Welcome to our weekly blog link-up!
Learn more about how the link-up works here.
Each week we gather around a single word writing prompt to freewrite for five minutes flat, then read each other’s posts to spread the love and encouragement.
This week’s FMF writing prompt is: SETTLE
How do you know when it’s time to settle?
This question could be applied in any number of ways — wondering how you know when you’ve found the person you should marry, or when to settle down in a particular location in the world, when and where to buy a house . . . or even when to settle for “good enough” on a project or task you’ve been working on.
In my memoir, A Place to Land, I wrote a lot about home and feeling unsettled. We moved ten times in ten years from rental to rental. Now we’ve lived in the same rental for almost seven years . . . quite a bit longer than we anticipated, to be honest — but do I feel settled here, in this borrowed house?
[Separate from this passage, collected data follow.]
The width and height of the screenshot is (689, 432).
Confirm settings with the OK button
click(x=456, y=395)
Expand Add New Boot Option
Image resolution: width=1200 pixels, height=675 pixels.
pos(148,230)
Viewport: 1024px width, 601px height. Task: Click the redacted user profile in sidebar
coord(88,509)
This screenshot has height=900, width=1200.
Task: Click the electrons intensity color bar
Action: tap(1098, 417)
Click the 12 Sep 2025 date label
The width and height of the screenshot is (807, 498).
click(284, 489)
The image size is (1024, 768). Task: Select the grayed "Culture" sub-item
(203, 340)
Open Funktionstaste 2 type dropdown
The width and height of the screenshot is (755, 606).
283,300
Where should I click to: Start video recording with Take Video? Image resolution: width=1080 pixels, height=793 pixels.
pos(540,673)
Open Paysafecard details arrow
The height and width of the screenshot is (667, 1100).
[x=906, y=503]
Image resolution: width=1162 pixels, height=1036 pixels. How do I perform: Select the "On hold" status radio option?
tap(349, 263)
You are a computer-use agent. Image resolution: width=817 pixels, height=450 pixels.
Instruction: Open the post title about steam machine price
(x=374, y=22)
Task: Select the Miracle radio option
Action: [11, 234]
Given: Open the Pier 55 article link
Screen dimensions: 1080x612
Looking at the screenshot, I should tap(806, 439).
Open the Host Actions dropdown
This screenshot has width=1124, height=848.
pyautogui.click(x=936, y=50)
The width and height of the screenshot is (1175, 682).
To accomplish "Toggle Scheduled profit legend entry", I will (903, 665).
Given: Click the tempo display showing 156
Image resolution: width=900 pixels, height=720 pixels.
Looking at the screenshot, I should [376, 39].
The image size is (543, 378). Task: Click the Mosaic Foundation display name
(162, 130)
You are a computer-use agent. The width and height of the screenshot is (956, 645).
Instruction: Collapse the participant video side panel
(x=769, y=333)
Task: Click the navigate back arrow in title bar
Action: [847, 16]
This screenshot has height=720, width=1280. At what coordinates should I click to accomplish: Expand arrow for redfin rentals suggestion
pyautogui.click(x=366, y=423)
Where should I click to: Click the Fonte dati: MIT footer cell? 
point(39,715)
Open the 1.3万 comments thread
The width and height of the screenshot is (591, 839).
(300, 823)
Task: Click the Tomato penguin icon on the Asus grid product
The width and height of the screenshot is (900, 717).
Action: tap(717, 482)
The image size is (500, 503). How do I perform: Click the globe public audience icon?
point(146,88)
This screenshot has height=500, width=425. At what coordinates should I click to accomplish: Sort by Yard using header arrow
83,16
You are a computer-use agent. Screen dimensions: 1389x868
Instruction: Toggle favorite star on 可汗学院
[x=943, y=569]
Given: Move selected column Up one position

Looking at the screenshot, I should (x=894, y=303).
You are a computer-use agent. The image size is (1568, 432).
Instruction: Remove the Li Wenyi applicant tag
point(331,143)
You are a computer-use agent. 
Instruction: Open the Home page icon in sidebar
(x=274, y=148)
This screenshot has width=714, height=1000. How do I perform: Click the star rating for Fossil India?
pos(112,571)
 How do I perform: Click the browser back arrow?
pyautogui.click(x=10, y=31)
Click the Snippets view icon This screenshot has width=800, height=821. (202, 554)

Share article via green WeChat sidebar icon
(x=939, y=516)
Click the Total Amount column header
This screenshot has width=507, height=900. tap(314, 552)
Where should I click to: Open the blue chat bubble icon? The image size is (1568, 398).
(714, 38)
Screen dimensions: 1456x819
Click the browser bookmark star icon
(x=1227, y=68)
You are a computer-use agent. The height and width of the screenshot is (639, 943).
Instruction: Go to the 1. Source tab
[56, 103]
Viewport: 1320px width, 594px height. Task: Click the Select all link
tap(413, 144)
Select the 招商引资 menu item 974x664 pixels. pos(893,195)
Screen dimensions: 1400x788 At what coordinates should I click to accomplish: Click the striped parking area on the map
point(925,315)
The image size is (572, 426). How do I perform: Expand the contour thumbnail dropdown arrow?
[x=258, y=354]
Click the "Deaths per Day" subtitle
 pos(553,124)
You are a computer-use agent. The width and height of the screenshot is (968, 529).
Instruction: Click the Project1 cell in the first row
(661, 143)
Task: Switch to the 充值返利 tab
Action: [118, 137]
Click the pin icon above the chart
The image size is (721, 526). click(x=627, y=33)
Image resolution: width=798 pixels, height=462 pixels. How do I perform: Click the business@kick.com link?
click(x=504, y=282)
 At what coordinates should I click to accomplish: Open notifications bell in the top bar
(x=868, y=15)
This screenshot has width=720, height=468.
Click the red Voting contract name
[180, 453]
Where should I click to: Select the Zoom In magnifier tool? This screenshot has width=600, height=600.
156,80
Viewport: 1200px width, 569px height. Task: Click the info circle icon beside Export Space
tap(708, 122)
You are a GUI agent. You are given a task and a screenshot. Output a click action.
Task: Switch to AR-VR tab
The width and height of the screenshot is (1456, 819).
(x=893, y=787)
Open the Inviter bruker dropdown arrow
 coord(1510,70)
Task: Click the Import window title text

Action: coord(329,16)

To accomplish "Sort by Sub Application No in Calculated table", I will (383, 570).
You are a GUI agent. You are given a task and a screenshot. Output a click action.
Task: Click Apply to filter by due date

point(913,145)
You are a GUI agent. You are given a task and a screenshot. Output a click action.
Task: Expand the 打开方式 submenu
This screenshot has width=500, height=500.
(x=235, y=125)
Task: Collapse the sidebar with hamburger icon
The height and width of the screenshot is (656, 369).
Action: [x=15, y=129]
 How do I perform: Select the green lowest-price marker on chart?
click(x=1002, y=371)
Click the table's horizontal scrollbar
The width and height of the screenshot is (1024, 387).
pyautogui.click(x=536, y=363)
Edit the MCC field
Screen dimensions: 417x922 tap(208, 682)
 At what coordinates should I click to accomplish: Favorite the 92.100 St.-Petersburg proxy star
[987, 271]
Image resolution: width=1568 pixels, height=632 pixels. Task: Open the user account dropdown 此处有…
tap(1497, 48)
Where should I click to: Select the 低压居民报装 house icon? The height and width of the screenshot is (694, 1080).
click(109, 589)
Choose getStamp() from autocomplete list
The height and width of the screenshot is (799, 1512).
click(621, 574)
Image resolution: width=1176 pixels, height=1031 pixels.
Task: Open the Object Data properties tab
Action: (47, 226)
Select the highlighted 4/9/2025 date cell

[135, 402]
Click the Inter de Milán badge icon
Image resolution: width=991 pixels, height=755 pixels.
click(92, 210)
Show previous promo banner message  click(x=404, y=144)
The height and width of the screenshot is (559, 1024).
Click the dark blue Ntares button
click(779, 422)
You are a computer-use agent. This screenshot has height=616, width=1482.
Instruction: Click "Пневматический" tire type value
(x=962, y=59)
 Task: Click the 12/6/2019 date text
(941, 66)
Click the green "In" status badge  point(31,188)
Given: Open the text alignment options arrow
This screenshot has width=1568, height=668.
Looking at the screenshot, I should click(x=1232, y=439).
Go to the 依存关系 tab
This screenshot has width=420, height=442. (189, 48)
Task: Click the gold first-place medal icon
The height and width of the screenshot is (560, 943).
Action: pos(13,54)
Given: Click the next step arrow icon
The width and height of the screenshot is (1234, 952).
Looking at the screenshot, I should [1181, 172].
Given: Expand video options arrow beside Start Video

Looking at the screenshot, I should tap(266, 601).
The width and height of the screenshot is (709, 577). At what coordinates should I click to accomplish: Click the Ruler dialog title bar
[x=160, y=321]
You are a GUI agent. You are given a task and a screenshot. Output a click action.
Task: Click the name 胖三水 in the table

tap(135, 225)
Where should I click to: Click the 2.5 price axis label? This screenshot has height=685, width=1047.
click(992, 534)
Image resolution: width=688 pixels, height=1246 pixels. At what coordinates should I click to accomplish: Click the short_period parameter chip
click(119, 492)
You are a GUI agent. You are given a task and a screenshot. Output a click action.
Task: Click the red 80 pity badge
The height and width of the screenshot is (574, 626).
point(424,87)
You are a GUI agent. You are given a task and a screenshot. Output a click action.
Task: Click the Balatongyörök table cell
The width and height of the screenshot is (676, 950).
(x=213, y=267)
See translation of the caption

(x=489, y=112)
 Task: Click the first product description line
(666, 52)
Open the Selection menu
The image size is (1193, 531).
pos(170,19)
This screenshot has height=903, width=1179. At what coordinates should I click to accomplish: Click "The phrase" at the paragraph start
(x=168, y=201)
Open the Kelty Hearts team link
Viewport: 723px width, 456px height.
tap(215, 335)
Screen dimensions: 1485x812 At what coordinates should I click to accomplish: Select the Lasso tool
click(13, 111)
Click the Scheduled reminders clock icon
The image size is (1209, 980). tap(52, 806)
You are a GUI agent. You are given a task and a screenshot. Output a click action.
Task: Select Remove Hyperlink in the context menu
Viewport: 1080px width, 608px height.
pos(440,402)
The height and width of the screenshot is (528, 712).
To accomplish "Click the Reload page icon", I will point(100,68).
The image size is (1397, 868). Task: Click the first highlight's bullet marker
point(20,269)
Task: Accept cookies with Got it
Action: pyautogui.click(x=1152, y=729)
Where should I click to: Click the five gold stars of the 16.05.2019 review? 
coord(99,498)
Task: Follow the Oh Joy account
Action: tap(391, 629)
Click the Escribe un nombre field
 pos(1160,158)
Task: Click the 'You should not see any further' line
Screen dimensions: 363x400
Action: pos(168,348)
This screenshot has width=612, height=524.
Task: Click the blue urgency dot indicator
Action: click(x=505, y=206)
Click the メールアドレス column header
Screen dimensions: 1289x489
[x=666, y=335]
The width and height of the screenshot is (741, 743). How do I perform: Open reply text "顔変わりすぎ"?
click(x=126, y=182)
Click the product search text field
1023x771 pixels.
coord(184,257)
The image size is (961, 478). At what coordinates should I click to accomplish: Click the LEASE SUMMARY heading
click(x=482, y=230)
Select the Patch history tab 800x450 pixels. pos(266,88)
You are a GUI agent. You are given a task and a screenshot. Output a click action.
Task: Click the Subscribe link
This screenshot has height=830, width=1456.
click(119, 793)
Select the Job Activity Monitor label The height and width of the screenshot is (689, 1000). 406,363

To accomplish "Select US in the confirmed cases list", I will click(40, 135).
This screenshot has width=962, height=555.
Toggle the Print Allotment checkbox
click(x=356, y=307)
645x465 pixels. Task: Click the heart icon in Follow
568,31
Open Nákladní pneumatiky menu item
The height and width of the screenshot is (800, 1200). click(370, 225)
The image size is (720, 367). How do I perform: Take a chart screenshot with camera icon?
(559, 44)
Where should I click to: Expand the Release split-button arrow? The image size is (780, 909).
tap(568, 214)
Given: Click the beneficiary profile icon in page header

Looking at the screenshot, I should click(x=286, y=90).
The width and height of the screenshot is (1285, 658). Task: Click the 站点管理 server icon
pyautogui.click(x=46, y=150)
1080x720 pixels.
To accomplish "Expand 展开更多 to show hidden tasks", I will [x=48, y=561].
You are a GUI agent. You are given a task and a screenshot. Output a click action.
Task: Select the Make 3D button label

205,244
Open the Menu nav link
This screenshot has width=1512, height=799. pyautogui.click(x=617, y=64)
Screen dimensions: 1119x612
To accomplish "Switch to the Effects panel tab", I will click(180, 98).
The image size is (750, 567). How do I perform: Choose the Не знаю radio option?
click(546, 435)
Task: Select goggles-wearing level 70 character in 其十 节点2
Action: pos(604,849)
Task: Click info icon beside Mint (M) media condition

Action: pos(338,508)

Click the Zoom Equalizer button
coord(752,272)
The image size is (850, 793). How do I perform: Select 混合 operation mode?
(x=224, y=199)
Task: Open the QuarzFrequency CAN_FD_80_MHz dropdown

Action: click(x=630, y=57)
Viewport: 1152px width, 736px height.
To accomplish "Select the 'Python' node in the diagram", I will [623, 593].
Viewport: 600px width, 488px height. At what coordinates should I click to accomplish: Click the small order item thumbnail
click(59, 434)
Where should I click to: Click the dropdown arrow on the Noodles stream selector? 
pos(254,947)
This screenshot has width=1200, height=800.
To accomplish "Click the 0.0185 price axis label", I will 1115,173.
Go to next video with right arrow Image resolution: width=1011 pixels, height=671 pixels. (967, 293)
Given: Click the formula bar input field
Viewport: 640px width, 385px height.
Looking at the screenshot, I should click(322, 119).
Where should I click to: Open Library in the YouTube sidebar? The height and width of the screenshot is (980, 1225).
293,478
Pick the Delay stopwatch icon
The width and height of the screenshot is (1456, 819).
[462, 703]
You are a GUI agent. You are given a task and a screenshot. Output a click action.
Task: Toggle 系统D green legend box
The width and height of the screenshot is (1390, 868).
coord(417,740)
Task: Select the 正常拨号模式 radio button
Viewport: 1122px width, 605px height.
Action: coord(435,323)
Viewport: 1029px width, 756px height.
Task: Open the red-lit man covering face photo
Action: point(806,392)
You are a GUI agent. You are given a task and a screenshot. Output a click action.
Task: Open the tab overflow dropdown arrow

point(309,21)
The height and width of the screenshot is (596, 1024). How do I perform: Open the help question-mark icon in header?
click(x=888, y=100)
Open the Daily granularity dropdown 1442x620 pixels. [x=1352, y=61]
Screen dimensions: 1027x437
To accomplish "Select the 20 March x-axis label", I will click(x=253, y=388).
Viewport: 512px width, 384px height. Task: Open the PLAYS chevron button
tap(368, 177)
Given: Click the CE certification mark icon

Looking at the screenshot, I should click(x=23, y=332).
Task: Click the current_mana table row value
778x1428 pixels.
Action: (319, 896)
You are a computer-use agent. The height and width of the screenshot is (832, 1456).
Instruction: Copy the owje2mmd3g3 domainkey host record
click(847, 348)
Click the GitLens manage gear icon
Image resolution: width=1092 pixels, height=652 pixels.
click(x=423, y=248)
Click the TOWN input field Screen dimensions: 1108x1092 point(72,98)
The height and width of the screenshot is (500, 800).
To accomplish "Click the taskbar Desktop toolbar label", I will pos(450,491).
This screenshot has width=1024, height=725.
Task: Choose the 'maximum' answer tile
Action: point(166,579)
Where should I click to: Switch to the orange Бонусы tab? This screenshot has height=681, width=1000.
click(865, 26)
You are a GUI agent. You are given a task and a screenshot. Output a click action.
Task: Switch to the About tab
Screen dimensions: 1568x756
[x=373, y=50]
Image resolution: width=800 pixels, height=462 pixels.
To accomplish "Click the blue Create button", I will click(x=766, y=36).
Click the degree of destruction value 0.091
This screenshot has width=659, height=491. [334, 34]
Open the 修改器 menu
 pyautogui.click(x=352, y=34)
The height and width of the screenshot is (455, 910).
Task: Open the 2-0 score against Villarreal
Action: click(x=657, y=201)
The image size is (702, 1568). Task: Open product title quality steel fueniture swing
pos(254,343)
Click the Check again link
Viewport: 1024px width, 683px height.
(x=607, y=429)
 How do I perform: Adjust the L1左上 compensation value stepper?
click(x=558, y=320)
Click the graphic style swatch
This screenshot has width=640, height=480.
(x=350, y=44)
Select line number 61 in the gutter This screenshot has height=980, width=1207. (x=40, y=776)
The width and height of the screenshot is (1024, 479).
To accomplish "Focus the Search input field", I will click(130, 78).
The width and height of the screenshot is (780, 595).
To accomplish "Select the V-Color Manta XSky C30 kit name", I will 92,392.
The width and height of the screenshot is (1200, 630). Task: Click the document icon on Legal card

And what about my work? If, as Christians, we are to pursue excellence as part of our witness and testimony, how do we know when our work is “good enough”?
To what length or degree should we keep striving, keep trying, keep pushing harder to do more and be better and improve our craft?
I believe it’s good and honorable to want to do our best for the sake of Christ and the gospel — but we can never forget that He is the only One who ever was or ever will be “good enough.”
We will never measure up unless we are hidden in Him. He is our strength, He is our goodness, He is the only way we can be accepted or made righteous in the eyes of God. And He is the One who will give us an everlasting place to settle–and it will be perfect, and it will be home.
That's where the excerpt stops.